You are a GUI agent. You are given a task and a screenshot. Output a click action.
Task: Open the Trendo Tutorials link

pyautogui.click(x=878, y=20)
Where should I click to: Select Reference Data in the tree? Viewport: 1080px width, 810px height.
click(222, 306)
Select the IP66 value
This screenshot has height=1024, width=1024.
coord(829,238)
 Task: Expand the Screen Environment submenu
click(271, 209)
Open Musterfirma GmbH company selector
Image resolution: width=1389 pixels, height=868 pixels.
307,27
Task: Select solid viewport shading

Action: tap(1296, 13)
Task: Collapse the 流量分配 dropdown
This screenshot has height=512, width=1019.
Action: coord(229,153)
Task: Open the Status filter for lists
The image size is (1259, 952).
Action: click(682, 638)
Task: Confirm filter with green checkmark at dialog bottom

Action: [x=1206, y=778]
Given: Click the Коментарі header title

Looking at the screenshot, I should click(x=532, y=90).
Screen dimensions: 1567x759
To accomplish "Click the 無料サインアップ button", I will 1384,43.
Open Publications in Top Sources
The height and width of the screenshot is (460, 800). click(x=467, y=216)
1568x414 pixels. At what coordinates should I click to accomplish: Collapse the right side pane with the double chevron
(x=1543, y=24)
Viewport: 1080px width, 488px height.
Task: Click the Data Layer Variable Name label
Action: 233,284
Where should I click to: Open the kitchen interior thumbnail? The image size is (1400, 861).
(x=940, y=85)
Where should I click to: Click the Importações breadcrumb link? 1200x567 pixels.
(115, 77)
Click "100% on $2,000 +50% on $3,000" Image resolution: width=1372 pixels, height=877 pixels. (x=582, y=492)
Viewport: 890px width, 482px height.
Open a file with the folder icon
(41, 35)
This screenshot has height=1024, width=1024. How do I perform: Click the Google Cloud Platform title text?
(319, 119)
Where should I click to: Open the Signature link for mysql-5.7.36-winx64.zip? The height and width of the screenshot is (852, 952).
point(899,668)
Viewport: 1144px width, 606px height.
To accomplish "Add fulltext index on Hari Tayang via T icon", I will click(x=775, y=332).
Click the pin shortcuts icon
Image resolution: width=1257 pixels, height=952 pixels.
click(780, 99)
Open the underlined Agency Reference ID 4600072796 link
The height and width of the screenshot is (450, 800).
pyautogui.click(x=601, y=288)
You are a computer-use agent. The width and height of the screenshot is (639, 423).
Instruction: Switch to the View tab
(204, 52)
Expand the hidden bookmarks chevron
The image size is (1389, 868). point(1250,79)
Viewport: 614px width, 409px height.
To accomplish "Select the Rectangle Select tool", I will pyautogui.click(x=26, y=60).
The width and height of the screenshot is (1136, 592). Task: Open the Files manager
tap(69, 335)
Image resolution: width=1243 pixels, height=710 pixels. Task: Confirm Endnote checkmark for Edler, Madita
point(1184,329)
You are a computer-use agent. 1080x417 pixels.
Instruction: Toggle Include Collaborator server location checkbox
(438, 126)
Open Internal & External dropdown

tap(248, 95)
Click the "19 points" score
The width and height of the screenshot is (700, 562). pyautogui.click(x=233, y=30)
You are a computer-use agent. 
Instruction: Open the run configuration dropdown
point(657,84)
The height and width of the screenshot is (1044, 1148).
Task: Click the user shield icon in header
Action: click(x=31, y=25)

####

### The task
Find every line in the rows above that contains the string "agent" and copy each one.

### Task solution
You are a GUI agent. You are given a task and a screenshot. Output a click action.
You are a computer-use agent. The width and height of the screenshot is (639, 423).
You are a computer-use agent. 1080x417 pixels.
You are a computer-use agent. 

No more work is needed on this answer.